Opened 8 years ago
Last modified 8 years ago
#974 assigned defect
Provider - http://weblicht.sfs.uni-tuebingen.de/oaiprovider/
Reported by: | tomasz.naskret@pwr.edu.pl | Owned by: | Marie Hinrichs |
---|---|---|---|
Priority: | minor | Milestone: | |
Component: | Harvesting | Version: | |
Keywords: | OAI | Cc: | Menzo Windhouwer |
Description
All data records are generated with same data stamp.
This behavior prevents incremental harvest.
Attachments (1)
Change History (7)
comment:1 Changed 8 years ago by
Owner: | changed from Menzo.Windhouwer@mpi.nl to Marie Hinrichs |
---|---|
Status: | new → assigned |
comment:3 Changed 8 years ago by
We looked at the date stamps and they are correct, so we are not sure exactly what the problem is. Our proai tables only get regenerated if we delete a record, which is rare - the last time was in January 2016. Otherwise, the dates seem to be updated correctly as far as we can tell.
Can you provide some more information?
Thanks.
comment:4 Changed 8 years ago by
Cc: | Menzo Windhouwer added |
---|
Menzo is checking the default prOAI behaviour and will report back.
comment:5 Changed 8 years ago by
My DO in FC has as date:
2016-09-08T11:06:04.427Z
The FC oaiprovider requests the right information from the FC resource index:
<result> <item uri="info:fedora/lat:1839_00_0000_0000_0001_367F_7"/> <itemID>oai:flat.example.com:lat:1839_00_0000_0000_0001_367F_7</itemID> <date datatype="http://www.w3.org/2001/XMLSchema#dateTime">2016-09-08T11:06:04.427Z</date><state uri="info:fedora/fedora-system:def/model#Active"/> </result>
This gets properly stored by Proai in its cache:
<record> <header> <identifier>oai:flat.example.com:lat:1839_00_0000_0000_0001_367F_7</identifier> <datestamp>2016-09-08T11:06:04Z</datestamp> </header> <metadata> <CMD xmlns:xsi="http://www.w3.org/2001/XMLSchema-instance">...</CMD> </metadata> </record>
In its bookkeeping Proai stores a timestamp of the poll in its database:
1 | 1 | 1 | 1473332872624 | 2016/09/08/11/07/45.729.xml
The epoch 1473332872624
is
Thu, 08 Sep 2016 11:07:52.624 GMT
, which is what we see if we request the record via OAI:
<header> <identifier>oai:flat.example.com:lat:1839_00_0000_0000_0001_367F_7</identifier> <datestamp>2016-09-08T11:07:52Z</datestamp> </header>
While delivering the cached record Proai replaces the right datestamp by the one it stored in its database:
https://github.com/fcrepo3/proai/blob/v1.1.3/src/java/proai/cache/CachedContent.java#L80
The why seems to be lost in the mist of time.
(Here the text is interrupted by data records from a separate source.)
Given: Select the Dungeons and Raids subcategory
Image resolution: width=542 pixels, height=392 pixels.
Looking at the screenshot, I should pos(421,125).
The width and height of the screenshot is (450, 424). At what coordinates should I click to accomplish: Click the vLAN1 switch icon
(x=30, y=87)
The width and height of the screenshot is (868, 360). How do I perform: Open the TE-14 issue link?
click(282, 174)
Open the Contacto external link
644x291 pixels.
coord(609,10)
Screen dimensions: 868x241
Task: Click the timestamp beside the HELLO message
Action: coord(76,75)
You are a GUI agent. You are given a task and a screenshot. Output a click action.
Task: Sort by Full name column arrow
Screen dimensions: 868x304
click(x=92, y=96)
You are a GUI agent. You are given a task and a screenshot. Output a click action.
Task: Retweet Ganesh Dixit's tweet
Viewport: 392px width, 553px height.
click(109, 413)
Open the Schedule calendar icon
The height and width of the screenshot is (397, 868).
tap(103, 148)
I can experiment with a Proai fork where we disable this line ...
comment:6 Changed 8 years ago by
I've created a fork of Proai 1.1.3, which doesn't overwrite the cached modification date:
https://github.com/menzowindhouwer/proai/commit/870b2c759afdcca6fa49458e59c5b2e607ed8123
(I'll attach the proai-1.1.3.jar
, which can just replace the JAR in tomcat/webapps/oaiprovider/WEB-INF/lib/
directory)
However, this might be only a partial solution as the from/until OAI query will still be evaluated against the poll timestamp in the Proai database.
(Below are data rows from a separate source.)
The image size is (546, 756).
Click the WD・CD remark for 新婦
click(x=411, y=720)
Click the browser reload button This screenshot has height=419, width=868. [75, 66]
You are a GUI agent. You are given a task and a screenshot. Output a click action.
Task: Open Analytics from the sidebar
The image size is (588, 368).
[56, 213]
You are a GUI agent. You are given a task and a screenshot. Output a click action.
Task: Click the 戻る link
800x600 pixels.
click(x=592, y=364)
But is the use of the poll timestamp really a problem for incremental harvesting?
- t1: record 1 is created
- t2: record 2 is created
- t3: record 3 is created
- t4: Proai comes by and sees the created records 1, 2 and 3
- t5: a full harvests gets records 1, 2 and 3 from Proai with datestamp t4
- t6: record 3 is updated
- t7: Proai comes by and sees the updated record 3
- t8: an incremental harvests requests records since t5, so Proai delivers record 3 with datestamp t7
Using the poll timestamp just a means to manage the deltas seems fine to me and allowed by OAI-PMH: https://www.openarchives.org/OAI/openarchivesprotocol.html#SelectiveHarvestingandDatestamps
So, I think the incremental harvest will work fine with Proai as it is. But one can use this patch if the OAI record datestamp should contain the actual modification time of the record instead of the poll timestamp.
Hi Marie, could you have a look at this - would it be something that can be changed easily?